### Required work
Return an exact copy of the lines from the one holding "Task: Click the Select By File field" to the end of the data, including both the starting and final lines. Leave the pictures out.

### Extracted records
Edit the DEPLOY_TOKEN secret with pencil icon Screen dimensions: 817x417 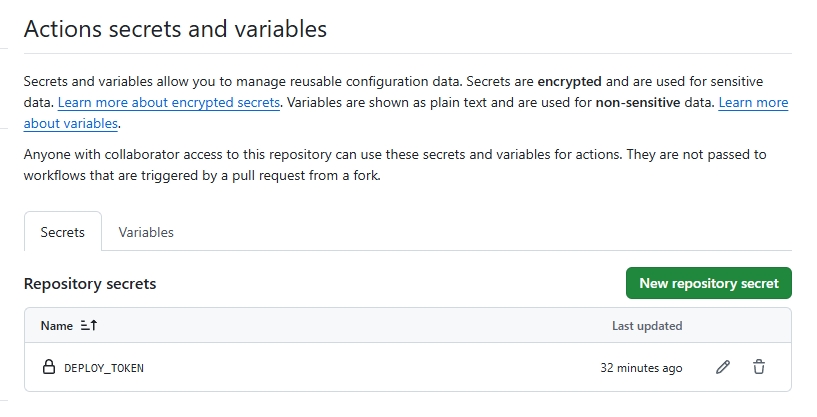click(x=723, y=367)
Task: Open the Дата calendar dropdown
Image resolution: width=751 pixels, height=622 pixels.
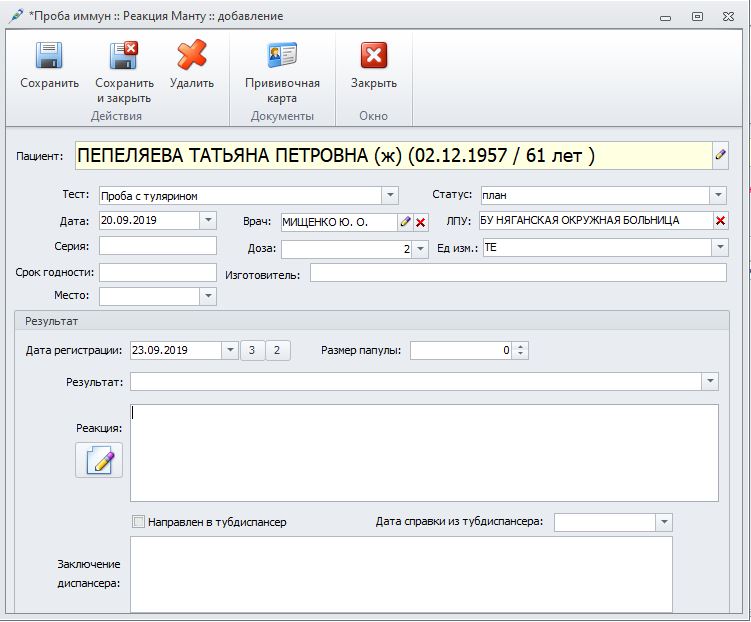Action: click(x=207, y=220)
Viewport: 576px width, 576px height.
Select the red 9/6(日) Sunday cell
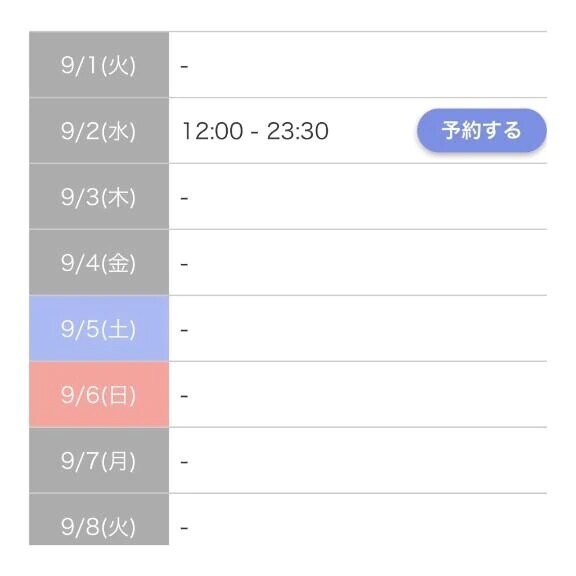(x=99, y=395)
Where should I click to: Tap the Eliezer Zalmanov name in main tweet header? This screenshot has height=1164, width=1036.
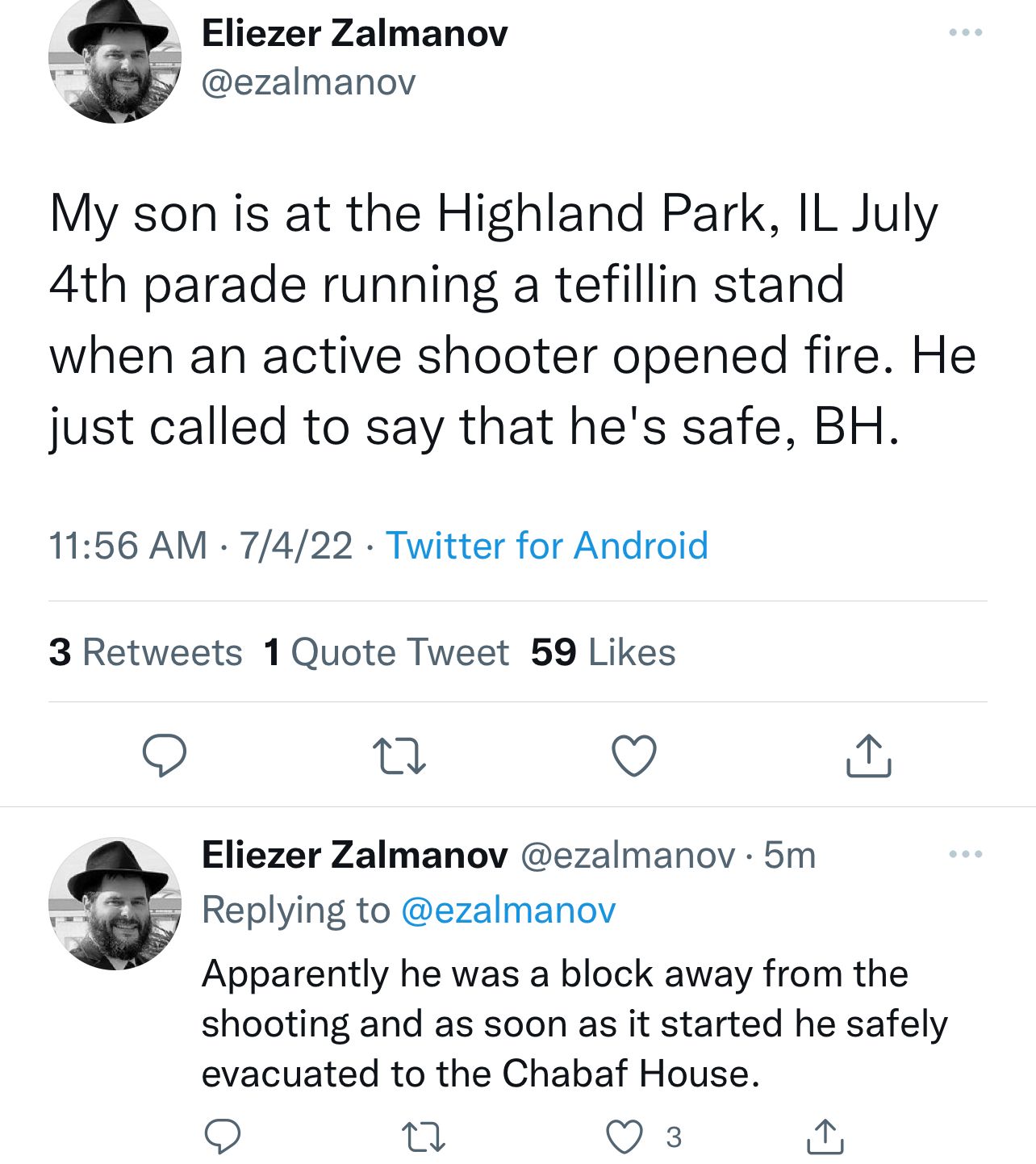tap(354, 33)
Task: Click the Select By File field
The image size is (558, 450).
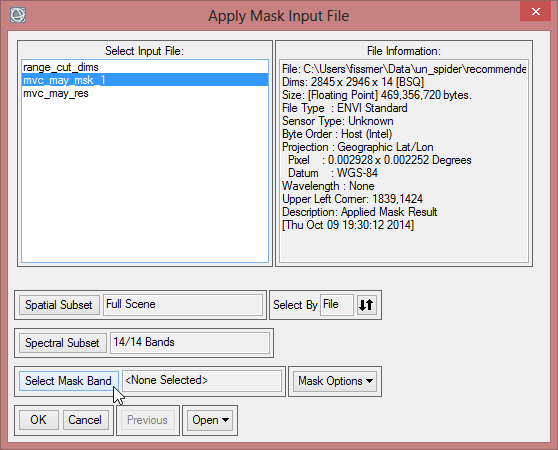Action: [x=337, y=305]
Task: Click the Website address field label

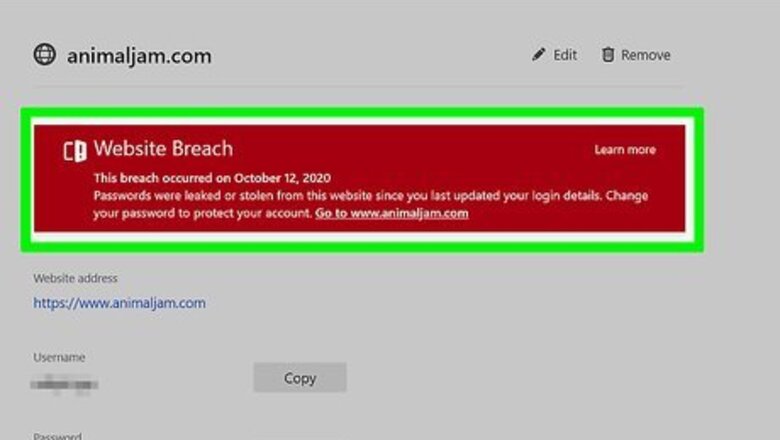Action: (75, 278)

### Expected answer
Task: Click the Select By File field
The image size is (558, 450).
Action: [x=337, y=305]
Task: Click the Website address field label

Action: (75, 278)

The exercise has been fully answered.